A partir de esta reflexión, el celebrante planteó una pregunta clave: ¿cómo ser alegres incluso en medio de las dificultades? ¿Cómo mantener la esperanza cuando la vida presenta problemas, enfermedades, pérdidas o la muerte? Reconoció que este es uno de los grandes retos del cristiano y propuso una respuesta inspirada en la Palabra de Dios y en el magisterio del Papa Francisco, quien tituló su primer gran documento La alegría del Evangelio. Para el Papa —recordó— la alegría no es un añadido opcional, sino el centro de una fe viva y significativa, capaz de transformar y contagiar al mundo.

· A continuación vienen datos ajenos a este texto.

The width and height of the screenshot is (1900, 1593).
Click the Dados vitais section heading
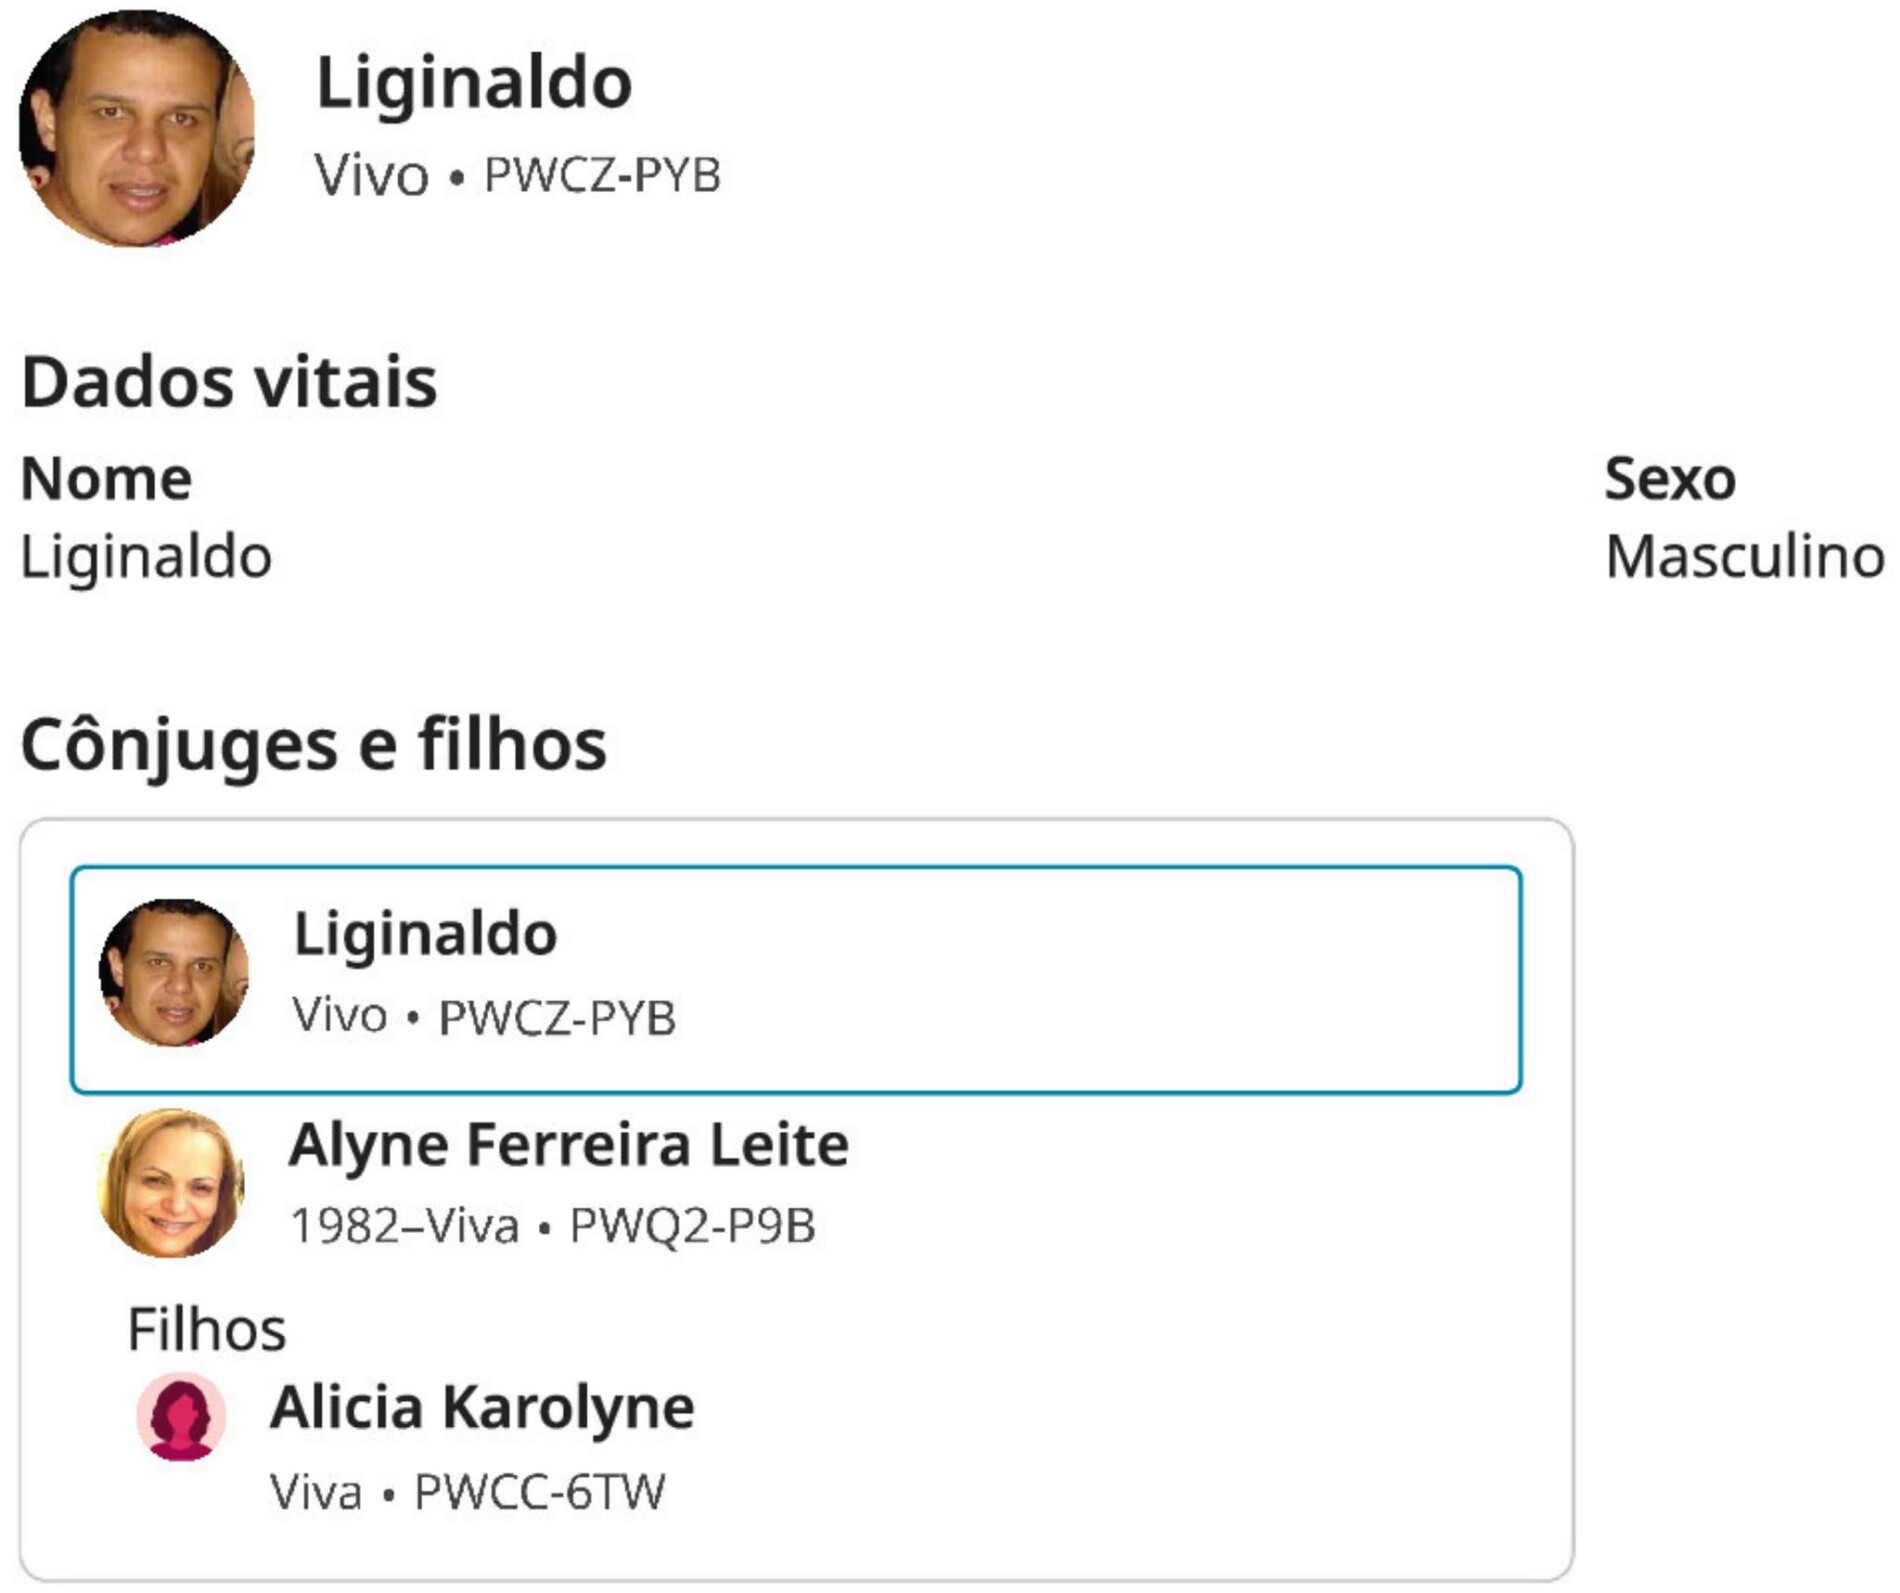(229, 382)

El Padre Edgar advirtió sobre las alegrías engañosas, temporales y efímeras, de las que también habla el Papa. Señaló que, para descubrir una alegría verdadera y auténtica, es necesario renunciar a depender de esas satisfacciones momentáneas que pronto se desvanecen. Puso ejemplos cotidianos: una noche de fiesta, unas bebidas con amigos o unas vacaciones muy esperadas. Todos estos momentos pueden producir gozo, pero pasan rápido y muchas veces dejan vacío o cansancio. Esa —aclaró— no es la alegría de la que habla Jesús. La alegría que viene de Dios va más allá de lo pasajero y no depende de las circunstancias.

En este contexto, el sacerdote volvió al Evangelio proclamado. Juan el Bautista, encarcelado y sumido en el sufrimiento, experimenta la duda y envía a sus discípulos a preguntar a Jesús: “¿Eres tú el que ha de venir o debemos esperar a otro?”. El Padre Edgar explicó que esta pregunta, llevada a la realidad de hoy, se traduce así: “¿Eres tú, Señor, mi esperanza y mi alegría, o debo buscar en otro lugar?”. Es la pregunta que surge cuando el dolor golpea, cuando la oración parece no tener respuesta y cuando la fe se ve sacudida por la tristeza.

Reconoció que, como Juan, muchos creyentes dudan en los momentos más difíciles y llegan a preguntarse si Dios realmente escucha o incluso si existe. Sin embargo, subrayó que la respuesta de Jesús contiene la clave para reencontrar la esperanza y la alegría auténtica. Jesús no responde con teorías, sino señalando signos concretos del Reino: los ciegos ven, los sordos oyen y a los pobres se les anuncia el Evangelio. Traducido a la vida actual, esto significa que, cuando la duda aparece y la esperanza parece desvanecerse, es necesario mirar cómo Dios ya se ha manifestado poderosamente en nuestra propia vida o en la vida de otros. Esa memoria agradecida de la acción de Dios es el camino para redescubrir la alegría verdadera.

El Padre Edgar concluyó afirmando que esta alegría profunda permite atravesar cualquier tempestad sin perder la paz interior. Aunque las dificultades lleguen y las pruebas se hagan presentes, nadie puede robar la alegría que Dios concede cuando la confianza está puesta en Él. Reconoció que no es fácil alcanzarla, porque muchas veces el ser humano se aferra a una idea equivocada de la felicidad. Sin embargo, reafirmó con convicción que sí es posible ser feliz aun en medio de las dificultades, e invitó a la comunidad a buscar al Señor con un corazón sincero. “Busquen en el Señor y verán”, concluyó, dejando a los fieles un llamado claro a vivir este Adviento desde una fe luminosa, perseverante y llena de la alegría verdadera que viene de Dios.

DATOS:

La parroquia Nuestra Señora de Guadalupe en Toronto, es una parroquia católica que se encuentra ubicada en el 694 Weston Road. Única dentro de las parroquias canadienses porque las celebraciones y servicios son completamente en idioma español.

Los domingos hay cuatro misas en español: 8:00am, 10:00am, 12:00pm y 1:45pm. La de las 5:00pm., es en inglés. Misas dentro de semana, Jueves (7:00pm), Viernes (7:00pm) y del Sábado que también es válida por el domingo  (6:00pm).